After Larry Kessler, executive director of AAC, was thanked for coming to the breakfast every year since its inception, he talked about the abundance of current tragedies the world is enveloped in. I don't know how Kosovo happens, I don't know how AIDS happens, I don't know how Colorado happens, but there is a pattern," said Kessler. It's called complacency and it's called denial. In the same way that bullets and bombs rips families apart, HIV and AIDS does that, too."

Kessler presented the Spirit Award to Gary Bailey. In addition, the breakfast handed out two courage awards to Pamela Scott, an HIV educator, and to the partner of the late Mark Randolph Williams, who died in November, 1998.
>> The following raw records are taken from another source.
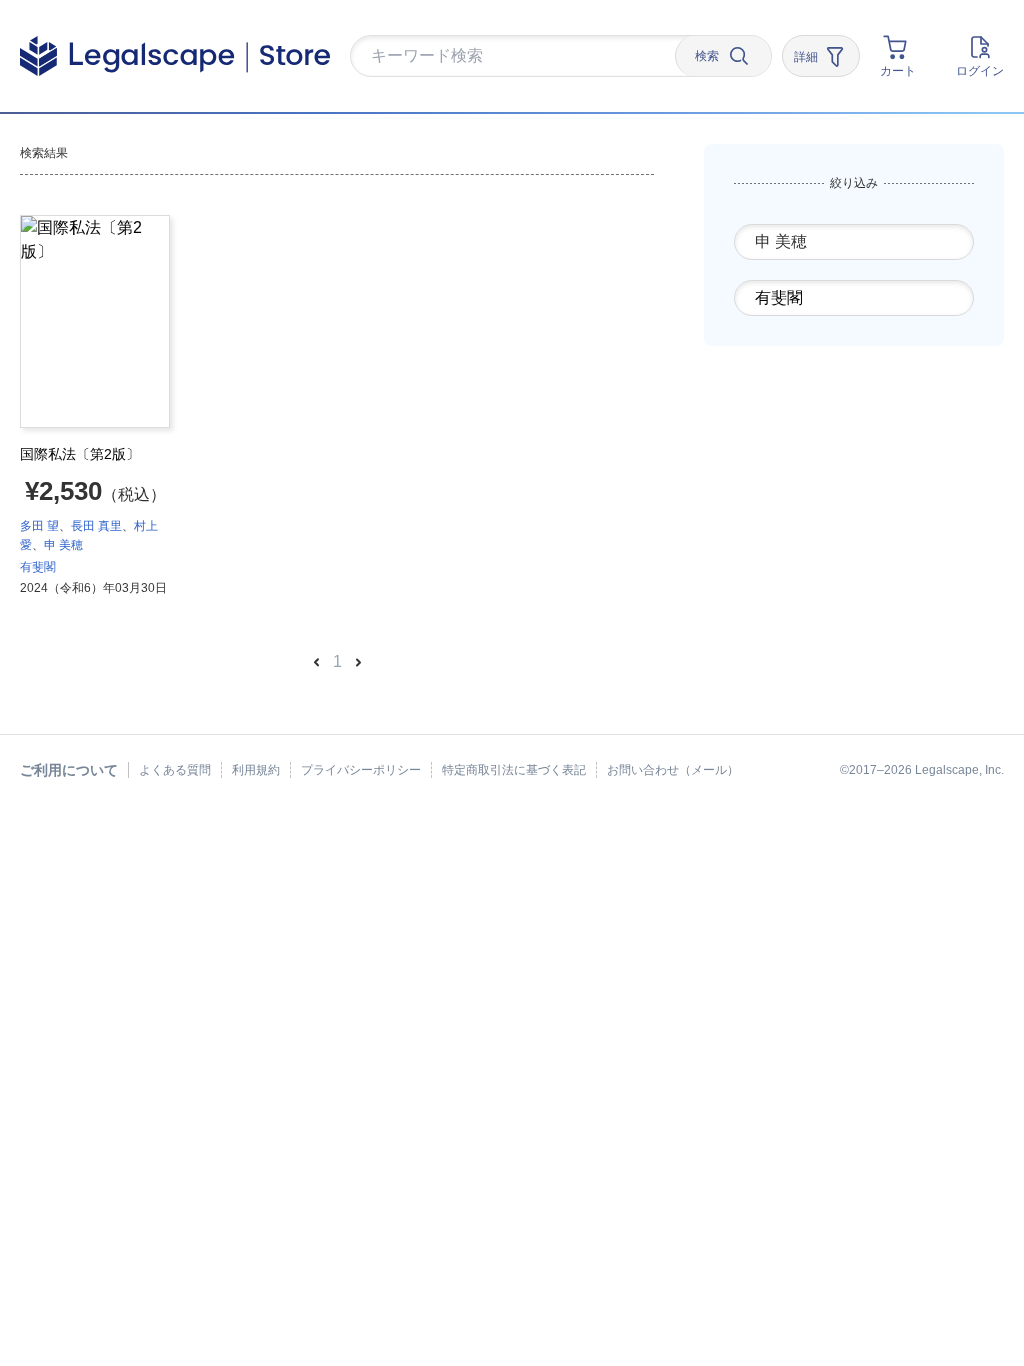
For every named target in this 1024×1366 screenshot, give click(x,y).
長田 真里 (96, 526)
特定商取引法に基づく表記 (514, 770)
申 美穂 (63, 545)
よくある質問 (175, 770)
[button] (512, 57)
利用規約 (256, 770)
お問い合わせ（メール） (673, 770)
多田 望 (39, 526)
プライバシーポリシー (361, 770)
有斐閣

Scott, who is HIV positive, and has been through two major surgeries and is facing another in a few weeks, remembered her early days of diagnosis saying, I didn't do anything to protect myself from getting the virus. I got tested because I was getting into a new relationship. She didn't leave me. My friends didn't leave me. My first HIV support group was in Brookline where I was the only black woman there." Scott is long-time volunteer at AAC and has conducted several public speaking workshops at many organizations in and around Boston.

Community speaker this year was Shirley Royster, a local activist who spent 10 years working in the field of domestic violence.

Co-Chairs were Philip Robinson and Mia Anderson who will both step down after this year and hand the reigns to Al Whittaker, Jr. who serves on the Bayard Rustin Committee.

Entertainment was provided by poets Letta Neely, Makeda N. Ama, and Thomas Grimes, and the group Lady Soul.

Best known as an openly gay black man who was one of the chief organizers of the 1963 March on Washington, Rustin was considered the resident theoretician of the non-violent Civil Rights revolution. Rustin was the founder of the Young Communist League, and was a loud protester to the bus segregation in Montgomery in 1947.

Rustin headed the New York-based A. Philip Randolph Institute for Racial Change from 1964 until his death in 1987 at age 77.